● Texto del documento:

Los desafíos que superó despertaron en ella una necesidad de querer ayudar a otras mujeres trans de su territorio que vivían la misma situación. Además, había evidenciado que algunas se automedicaban y tuvieron complicaciones al punto de perder la vida. Ahí Sharok empezó la ruta del activismo. 

El primer paso fue plantearse cómo sería una ruta segura para acceder al derecho a la salud para las personas LGBTIQ+. Y luego construirla. Para entonces, Sharok estudiaba trabajo social y su plan era articularse con la Secretaría de Salud municipal porque “no existe una ruta y ellos no tienen el conocimiento de cómo se puede implementar”.  

Y aunque por múltiples obstáculos ese plan no se ha materializado, eso no frenó a Sharok. Las experiencias individuales empezaron a integrarse con las necesidades colectivas y su fuerza interna la llevó a participar de otros procesos: acompañaba a las personas con experiencia de vida trans a ir al médico, asesoraba en el cambio de nombre y componente de sexo en los documentos de identidad, ofrecía palabras de aliento, similares a las que ella misma había recibido años atrás. Sharok estaba en cada espacio que podía para velar por el derecho a la identidad. 

Ahí apareció Colombia Diversa, recuerda, con el proyecto Tejiendo Puentes, una iniciativa que busca reducir la brecha histórica entre la comunidad religiosa y la población diversa. Es decir, un proyecto que se propone, justamente, demostrar lo que Sharok sabe desde hace tantos años: no tiene que haber distancia entre las personas LGBTIQ+ y la religión: “Fue como una señal divina, una luz en el medio del camino para que como personas diversas podamos vivir nuestra espiritualidad en el territorio”.

● Consigna: Continúe el texto sobre el activismo de Sharok a partir de su última oración.

● Datos recopilados:
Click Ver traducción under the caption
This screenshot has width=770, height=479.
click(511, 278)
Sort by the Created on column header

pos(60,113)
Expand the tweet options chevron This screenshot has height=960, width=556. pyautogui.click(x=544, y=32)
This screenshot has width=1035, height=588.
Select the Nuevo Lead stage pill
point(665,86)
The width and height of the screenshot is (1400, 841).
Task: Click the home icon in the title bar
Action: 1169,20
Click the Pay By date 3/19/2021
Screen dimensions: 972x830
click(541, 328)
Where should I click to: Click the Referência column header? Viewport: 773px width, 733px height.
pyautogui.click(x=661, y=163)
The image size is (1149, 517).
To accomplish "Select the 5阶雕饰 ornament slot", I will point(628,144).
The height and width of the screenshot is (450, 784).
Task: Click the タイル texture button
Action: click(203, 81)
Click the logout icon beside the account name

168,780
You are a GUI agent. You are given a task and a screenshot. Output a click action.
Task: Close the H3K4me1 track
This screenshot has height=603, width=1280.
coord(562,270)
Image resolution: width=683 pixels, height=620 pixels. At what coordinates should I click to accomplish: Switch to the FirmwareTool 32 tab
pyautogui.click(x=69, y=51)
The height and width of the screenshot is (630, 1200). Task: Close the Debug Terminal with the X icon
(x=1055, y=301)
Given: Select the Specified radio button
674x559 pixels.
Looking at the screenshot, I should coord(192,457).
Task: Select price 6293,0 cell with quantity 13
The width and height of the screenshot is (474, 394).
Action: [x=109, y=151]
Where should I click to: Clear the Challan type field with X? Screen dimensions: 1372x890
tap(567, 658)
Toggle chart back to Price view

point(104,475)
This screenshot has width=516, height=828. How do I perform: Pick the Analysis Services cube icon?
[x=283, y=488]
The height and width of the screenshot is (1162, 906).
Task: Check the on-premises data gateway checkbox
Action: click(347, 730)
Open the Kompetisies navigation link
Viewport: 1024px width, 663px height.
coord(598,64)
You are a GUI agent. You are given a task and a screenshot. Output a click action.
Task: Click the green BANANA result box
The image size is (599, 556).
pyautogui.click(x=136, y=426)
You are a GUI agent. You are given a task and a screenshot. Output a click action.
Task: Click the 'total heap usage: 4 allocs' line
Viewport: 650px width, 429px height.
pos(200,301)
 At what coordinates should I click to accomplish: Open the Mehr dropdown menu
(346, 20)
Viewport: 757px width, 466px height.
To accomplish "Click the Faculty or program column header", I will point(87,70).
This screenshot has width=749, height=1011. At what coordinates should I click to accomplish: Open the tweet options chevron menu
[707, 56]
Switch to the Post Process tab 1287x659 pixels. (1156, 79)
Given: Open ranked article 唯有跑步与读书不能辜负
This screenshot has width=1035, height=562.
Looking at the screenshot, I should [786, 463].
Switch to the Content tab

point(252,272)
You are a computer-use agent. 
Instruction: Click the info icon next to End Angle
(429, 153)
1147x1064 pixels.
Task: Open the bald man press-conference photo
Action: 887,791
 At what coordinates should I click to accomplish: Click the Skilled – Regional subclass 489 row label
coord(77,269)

● Respuesta del ejercicio:
Para ella, criada en un hogar cristiano evangélico, fue tenso en un principio. Gracias a los procesos de capacitación y formación en cabeza de Colombia Diversa, pudo fortalecer sus herramientas emocionales para conversaciones difíciles y “reconocer que históricamente han utilizado un lenguaje discriminatorio, un discurso excluyente y que no estaba bien”. Esto le dio el músculo inicial para llevar la batuta con la que se propiciaron espacios que antes fueran impensados, pero que ahora reivindicaban su derecho a la libertad religiosa.

“Siempre me hicieron sentir que estaba fuera de lo normal, porque estamos en un entorno satanizado. Pero si Dios permitía esto, no podía ser un error: ‘porque donde hay dos o tres que en mi nombre estén, ahí estaré’”, dice Sharok. Y con esto en mente, visitó iglesias con las cuatro mujeres trans que hacen parte de Tejiendo Puentes y ratificaron el objetivo claro de hacer parte de una iglesia “diversa, una iglesia inclusiva y propia de la comunidad donde podamos reunirnos, vivir esa espiritualidad. Conectarnos con Dios de manera segura y ser esas personas creyentes, devotas y que no se pierda eso que culturalmente llevamos en nuestra sangre, en nuestra raíz”.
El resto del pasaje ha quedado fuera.